Why do "realistic" AI results for man/woman have non-proportion big heads compared to their bodies?

Arc🌰 · 4 hours ago

Why do "realistic" AI results for man/woman have non-proportion big heads compared to their bodies?

@j4k3 · 15 minutes ago

Every model and fine tune is different. With more advanced tools, you just need to negative out the sources. If you have ComfyUI use the manager to get the Derfuu ComfyUI Modded Nodes package and use the debug node to see what is actually happening with sigmas, clip, and conditioning. It is all just numbers. Once you can break these out as numbers you can start understanding the whole process much better.

I like to find information about how people train and tune models using various sources and tag generation tools. This helps to isolate a lot of the obscure issues. Some really helpful negative tags are: ai generated, source unknown, cartoon, NPC, anime, render, practice, noise, almost, plastic, deep fake, Photoshop, overlay

However, tags like these are more common in mixed media that include art. You can often get better results from describing the subject without tags using plain English. All of the alignment issues are also real world adjacent. You can often get better images if you negative out: creepy face, Guy Fawkes mask, clown, stone eyes, roll eyes, morality.

**THE REQUEST**: Reproduce everything in the thread from "I like to find" down to "roll eyes, morality.". The material after this point is unrelated to the thread.

**EXTRACTED RECORDS**:
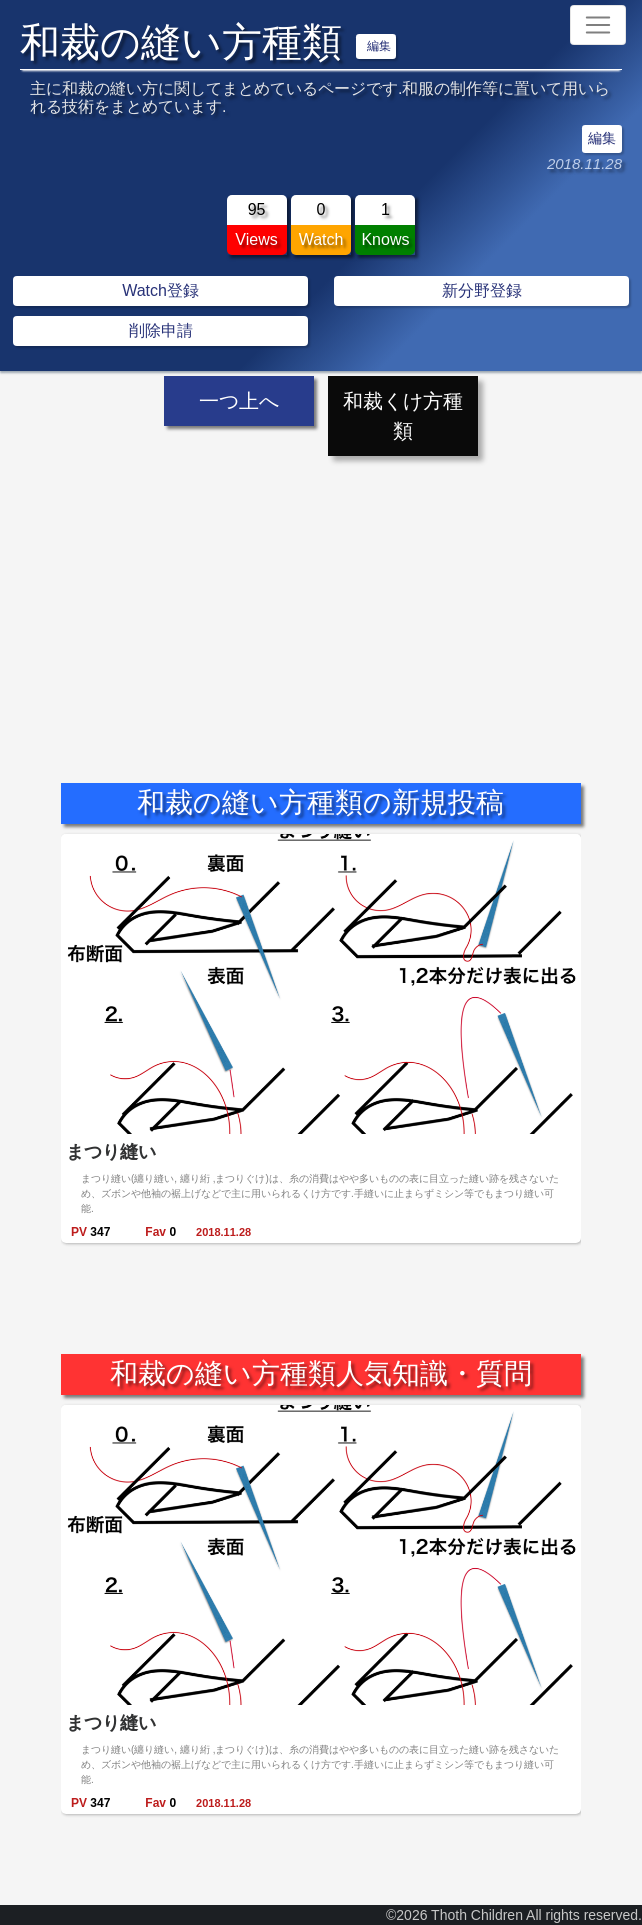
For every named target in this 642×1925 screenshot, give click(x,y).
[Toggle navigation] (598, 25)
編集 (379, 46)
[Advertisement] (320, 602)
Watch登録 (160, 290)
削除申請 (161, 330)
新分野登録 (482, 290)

---

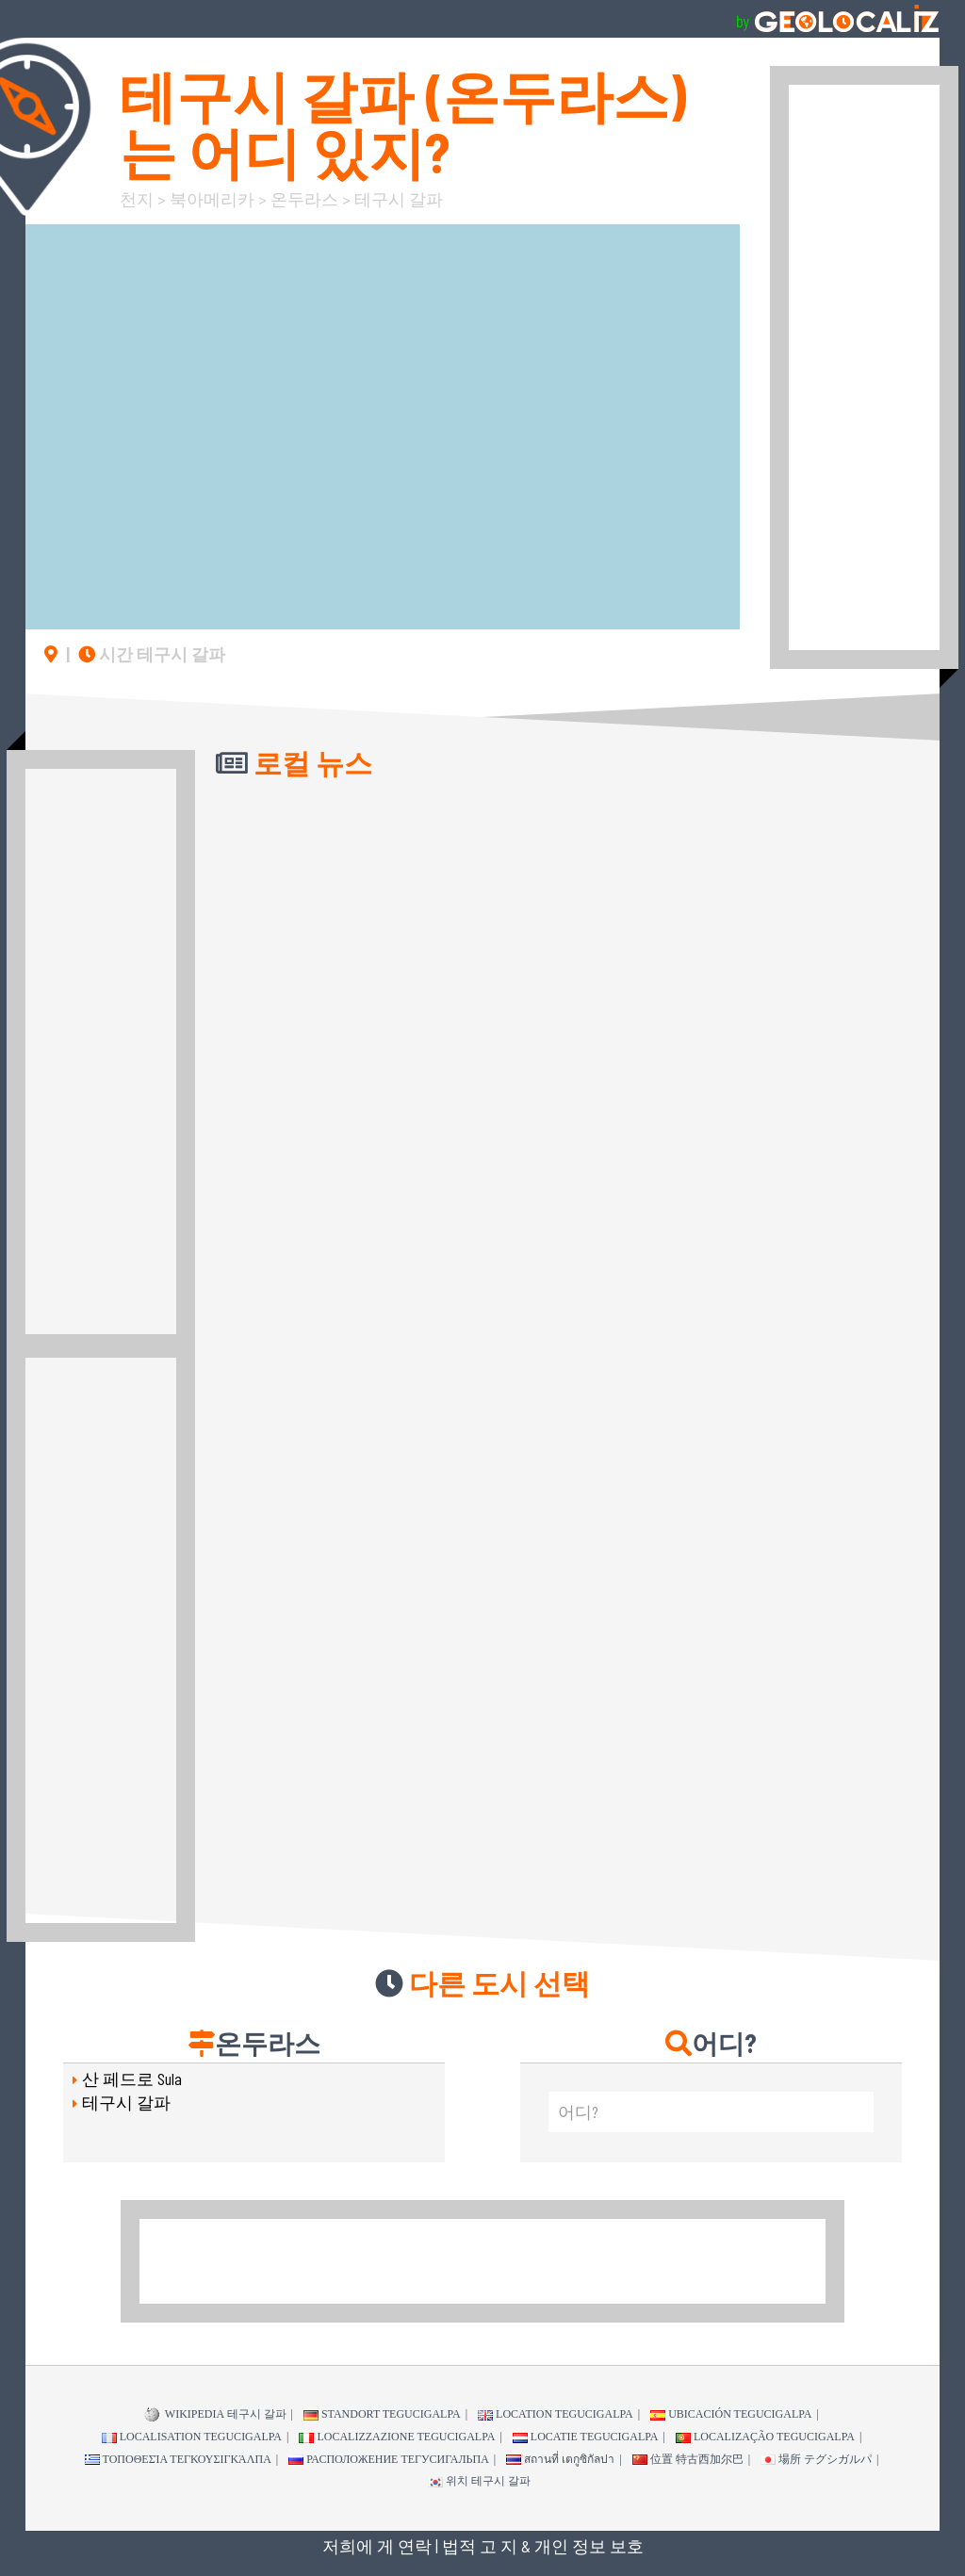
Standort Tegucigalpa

**WRITTEN REPLY**:
I like to find information about how people train and tune models using various sources and tag generation tools. This helps to isolate a lot of the obscure issues. Some really helpful negative tags are: ai generated, source unknown, cartoon, NPC, anime, render, practice, noise, almost, plastic, deep fake, Photoshop, overlay

However, tags like these are more common in mixed media that include art. You can often get better results from describing the subject without tags using plain English. All of the alignment issues are also real world adjacent. You can often get better images if you negative out: creepy face, Guy Fawkes mask, clown, stone eyes, roll eyes, morality.